_Material shown_

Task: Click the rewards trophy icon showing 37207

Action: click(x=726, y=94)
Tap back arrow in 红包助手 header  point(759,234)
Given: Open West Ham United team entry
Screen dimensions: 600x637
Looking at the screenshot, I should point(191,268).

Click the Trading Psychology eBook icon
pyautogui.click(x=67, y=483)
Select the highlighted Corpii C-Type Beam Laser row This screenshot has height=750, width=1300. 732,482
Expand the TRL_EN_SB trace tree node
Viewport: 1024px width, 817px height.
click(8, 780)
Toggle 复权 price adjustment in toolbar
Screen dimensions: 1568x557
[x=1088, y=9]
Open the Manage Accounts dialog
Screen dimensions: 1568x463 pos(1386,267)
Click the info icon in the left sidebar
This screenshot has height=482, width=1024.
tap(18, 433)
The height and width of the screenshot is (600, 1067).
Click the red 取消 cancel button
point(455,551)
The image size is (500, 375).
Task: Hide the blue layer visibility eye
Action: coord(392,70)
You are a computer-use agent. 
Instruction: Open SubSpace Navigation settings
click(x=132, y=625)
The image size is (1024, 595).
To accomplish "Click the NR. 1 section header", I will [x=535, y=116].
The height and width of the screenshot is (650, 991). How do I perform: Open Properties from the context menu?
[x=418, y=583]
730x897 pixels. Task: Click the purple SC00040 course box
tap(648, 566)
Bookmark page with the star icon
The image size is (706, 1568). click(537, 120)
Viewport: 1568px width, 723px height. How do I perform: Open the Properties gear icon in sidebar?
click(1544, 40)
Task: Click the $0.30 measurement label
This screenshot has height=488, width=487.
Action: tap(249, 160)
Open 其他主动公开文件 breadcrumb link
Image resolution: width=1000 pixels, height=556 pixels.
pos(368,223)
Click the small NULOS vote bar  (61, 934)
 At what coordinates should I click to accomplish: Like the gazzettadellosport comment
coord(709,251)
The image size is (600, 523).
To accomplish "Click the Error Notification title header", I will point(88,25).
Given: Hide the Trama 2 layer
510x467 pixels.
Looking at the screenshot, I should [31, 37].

_Task goal_
The answer is each line from the entries above in which the word "will" occurs.

_Exercise output_
To accomplish "Click the NR. 1 section header", I will [x=535, y=116].
To accomplish "Click the Error Notification title header", I will point(88,25).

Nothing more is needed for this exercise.